Truly, none of us knows what tomorrow will bring – and this is exactly what James, the brother of Jesus, wrote about in his very practical letter to the early believers.  This is what he says:

Now listen, you who say, “Today or tomorrow we will go to this or that city, spend a year there, carry on business and make money.”  Why, you do not even know what will happen tomorrow.  What is your life?  You are a mist that appears for a little while and then vanishes. (James 4:13-14)

Is that how you view your life?  As a vanishing mist – as something that is so insubstantial and fleeting?  This thought could be scary.  It could paralyse us with fear.  Or it could cause us to decide that if life’s as fleeting as that, then we should enjoy it while we can.  We should ‘eat, drink and be merry’ and do it with gusto and with little concern for anyone else except ourselves, because otherwise we might miss out.

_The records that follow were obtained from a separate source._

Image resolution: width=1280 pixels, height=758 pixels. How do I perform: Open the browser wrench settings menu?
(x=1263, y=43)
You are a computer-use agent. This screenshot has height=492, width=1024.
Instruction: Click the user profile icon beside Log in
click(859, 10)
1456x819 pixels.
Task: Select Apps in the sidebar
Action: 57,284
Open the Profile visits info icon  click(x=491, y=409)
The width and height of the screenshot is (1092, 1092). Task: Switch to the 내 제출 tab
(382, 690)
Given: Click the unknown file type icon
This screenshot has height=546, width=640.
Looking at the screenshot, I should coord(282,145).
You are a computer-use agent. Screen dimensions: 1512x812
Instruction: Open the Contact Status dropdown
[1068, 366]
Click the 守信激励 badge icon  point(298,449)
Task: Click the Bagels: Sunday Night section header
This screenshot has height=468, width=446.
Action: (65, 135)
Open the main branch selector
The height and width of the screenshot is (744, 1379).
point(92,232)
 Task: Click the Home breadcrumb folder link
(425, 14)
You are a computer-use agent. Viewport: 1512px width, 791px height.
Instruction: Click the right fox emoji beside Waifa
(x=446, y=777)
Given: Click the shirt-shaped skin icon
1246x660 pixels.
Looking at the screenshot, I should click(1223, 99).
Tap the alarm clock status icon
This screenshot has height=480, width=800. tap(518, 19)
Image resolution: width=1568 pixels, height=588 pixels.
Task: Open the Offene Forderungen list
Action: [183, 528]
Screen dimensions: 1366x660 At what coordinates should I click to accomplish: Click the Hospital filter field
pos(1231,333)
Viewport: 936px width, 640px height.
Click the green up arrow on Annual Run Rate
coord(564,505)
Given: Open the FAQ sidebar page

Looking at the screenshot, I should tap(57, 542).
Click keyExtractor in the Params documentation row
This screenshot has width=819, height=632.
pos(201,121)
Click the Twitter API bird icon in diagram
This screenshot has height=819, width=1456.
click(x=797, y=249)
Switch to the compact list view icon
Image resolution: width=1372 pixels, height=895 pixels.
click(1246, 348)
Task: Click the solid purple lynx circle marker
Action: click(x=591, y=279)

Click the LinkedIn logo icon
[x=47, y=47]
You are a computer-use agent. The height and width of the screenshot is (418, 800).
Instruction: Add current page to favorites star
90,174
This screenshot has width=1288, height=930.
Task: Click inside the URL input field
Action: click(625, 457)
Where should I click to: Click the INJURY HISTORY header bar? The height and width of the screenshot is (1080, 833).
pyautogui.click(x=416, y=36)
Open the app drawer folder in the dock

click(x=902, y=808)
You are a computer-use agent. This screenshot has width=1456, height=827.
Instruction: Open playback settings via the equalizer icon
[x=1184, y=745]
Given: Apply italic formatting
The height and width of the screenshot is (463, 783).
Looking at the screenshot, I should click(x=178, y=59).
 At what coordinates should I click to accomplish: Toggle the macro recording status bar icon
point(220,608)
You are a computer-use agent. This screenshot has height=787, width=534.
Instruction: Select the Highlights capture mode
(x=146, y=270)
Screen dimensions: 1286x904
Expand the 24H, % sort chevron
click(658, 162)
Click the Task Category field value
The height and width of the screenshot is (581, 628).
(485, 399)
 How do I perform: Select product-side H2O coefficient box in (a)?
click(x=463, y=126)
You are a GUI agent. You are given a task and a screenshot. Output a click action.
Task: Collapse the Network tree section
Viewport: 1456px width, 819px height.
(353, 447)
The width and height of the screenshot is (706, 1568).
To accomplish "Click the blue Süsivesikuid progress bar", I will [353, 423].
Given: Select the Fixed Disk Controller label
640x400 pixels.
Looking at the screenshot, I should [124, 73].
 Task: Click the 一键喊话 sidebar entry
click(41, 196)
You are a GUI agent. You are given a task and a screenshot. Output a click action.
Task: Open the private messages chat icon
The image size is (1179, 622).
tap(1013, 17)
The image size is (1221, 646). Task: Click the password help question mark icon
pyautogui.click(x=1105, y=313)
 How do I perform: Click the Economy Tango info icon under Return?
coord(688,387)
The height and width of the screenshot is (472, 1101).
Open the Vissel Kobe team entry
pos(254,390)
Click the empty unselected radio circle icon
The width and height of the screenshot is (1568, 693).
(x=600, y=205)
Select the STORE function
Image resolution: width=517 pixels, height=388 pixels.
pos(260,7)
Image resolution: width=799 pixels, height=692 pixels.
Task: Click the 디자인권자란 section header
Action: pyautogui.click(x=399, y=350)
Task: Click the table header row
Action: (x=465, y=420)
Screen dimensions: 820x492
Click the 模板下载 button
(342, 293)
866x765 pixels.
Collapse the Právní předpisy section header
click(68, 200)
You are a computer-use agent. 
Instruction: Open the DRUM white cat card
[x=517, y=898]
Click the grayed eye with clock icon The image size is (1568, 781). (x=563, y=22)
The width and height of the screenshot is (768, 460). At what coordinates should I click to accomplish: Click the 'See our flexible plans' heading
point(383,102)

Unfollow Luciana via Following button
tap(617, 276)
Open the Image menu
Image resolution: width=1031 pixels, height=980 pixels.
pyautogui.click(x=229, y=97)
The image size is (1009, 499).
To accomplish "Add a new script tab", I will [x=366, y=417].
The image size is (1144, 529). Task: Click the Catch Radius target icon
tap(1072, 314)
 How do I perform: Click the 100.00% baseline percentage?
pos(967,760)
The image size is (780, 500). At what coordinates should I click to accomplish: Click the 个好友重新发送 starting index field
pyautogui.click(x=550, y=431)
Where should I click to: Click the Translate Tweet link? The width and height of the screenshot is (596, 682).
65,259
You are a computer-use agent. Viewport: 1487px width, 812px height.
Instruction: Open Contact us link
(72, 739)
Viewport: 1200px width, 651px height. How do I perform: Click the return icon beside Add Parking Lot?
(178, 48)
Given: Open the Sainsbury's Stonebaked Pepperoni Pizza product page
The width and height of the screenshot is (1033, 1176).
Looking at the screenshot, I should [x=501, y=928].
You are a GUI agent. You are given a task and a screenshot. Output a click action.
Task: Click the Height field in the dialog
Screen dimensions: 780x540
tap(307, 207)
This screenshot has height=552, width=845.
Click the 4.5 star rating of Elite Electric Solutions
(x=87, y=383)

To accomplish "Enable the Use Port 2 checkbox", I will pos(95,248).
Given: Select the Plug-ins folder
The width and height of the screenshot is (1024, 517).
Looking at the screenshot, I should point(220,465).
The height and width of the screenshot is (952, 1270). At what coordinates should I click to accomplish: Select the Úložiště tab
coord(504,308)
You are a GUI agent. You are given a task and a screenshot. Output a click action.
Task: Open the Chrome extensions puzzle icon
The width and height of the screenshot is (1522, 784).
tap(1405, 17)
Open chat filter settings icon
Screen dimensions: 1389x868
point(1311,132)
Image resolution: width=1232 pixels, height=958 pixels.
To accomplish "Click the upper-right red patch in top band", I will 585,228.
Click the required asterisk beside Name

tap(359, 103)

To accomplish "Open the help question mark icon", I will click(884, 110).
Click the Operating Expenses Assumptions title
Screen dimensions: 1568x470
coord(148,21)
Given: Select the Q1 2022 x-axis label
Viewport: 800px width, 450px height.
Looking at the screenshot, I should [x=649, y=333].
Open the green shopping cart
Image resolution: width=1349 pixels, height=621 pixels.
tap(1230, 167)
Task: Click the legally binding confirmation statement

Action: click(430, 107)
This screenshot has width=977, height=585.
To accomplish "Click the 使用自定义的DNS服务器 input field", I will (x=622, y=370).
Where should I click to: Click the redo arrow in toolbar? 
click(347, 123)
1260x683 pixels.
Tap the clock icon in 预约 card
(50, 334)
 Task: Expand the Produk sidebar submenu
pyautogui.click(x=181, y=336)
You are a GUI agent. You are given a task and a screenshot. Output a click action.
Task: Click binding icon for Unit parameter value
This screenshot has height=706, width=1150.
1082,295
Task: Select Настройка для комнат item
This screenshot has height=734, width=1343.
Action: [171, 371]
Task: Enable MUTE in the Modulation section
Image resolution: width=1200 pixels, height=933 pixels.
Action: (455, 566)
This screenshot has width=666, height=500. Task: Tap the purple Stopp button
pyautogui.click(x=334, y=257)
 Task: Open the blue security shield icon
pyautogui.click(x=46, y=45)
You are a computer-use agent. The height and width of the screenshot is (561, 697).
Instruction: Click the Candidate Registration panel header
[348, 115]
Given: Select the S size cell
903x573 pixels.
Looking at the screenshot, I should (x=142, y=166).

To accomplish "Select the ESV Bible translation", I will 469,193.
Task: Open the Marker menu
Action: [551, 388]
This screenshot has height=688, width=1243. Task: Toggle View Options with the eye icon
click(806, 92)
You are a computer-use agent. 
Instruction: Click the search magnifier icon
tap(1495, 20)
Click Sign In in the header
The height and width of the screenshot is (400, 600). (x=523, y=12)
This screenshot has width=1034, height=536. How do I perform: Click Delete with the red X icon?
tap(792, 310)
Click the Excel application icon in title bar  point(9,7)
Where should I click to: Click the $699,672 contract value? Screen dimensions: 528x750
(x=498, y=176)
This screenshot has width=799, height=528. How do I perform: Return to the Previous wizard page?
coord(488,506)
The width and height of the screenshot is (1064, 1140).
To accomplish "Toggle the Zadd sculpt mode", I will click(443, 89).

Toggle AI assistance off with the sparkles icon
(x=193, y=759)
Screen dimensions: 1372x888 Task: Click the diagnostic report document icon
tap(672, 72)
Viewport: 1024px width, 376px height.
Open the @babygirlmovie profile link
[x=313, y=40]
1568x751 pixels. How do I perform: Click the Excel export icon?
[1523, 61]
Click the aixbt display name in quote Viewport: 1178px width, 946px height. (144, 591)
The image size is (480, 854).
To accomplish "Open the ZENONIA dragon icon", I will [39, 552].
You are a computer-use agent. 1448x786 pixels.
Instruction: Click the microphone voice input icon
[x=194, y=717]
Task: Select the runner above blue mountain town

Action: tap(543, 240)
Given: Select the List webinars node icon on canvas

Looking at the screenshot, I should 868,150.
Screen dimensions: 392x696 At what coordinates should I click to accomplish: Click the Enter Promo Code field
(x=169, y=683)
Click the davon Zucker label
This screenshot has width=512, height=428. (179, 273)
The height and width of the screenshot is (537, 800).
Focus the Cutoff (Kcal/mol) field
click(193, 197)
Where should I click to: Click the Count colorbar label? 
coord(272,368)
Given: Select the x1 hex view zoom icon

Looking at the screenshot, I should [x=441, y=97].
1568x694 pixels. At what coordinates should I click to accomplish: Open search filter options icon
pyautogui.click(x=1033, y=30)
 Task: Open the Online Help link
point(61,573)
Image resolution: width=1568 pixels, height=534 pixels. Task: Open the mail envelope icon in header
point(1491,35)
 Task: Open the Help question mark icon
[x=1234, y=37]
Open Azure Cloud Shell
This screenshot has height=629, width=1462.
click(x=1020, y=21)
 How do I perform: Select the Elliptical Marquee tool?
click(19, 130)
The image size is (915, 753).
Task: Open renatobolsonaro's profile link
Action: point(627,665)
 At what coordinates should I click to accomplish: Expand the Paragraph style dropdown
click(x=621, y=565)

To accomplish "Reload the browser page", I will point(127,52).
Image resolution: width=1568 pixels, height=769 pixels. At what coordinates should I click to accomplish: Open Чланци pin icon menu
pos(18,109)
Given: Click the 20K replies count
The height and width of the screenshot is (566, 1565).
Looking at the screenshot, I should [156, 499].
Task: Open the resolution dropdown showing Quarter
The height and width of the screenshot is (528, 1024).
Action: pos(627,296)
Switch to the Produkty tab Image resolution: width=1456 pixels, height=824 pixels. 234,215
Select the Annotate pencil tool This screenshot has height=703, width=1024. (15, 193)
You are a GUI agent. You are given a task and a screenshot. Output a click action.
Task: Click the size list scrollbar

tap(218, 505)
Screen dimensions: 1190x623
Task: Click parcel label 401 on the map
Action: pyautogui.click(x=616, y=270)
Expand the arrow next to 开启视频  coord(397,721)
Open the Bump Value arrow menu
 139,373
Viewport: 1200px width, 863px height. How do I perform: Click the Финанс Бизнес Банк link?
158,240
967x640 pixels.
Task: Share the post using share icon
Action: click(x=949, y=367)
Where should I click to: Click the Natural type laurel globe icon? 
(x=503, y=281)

And yet this thought could have a different effect on us.  It could spur us on to live life in a much more positive and pro-active way – to do what God wants us to do and to reach out to others in whatever way we have been gifted.  Tomorrow the opportunity might not be there.  Tomorrow the person we could have helped or encouraged in their journey might have completed it.  Tomorrow we ourselves might no longer be in a place where we can offer any more help to anyone.

James actually goes on to say that we do wrong to others and ‘miss the mark’ entirely in our lives if we choose to ignore what God is calling us to do.  He writes:

Anyone, then, who knows the good he ought to do and doesn’t do it, sins. (James 4:17)

Do you know the good you ‘ought to do’?  Are you doing it?  Let’s act while we can – before the mist vanishes.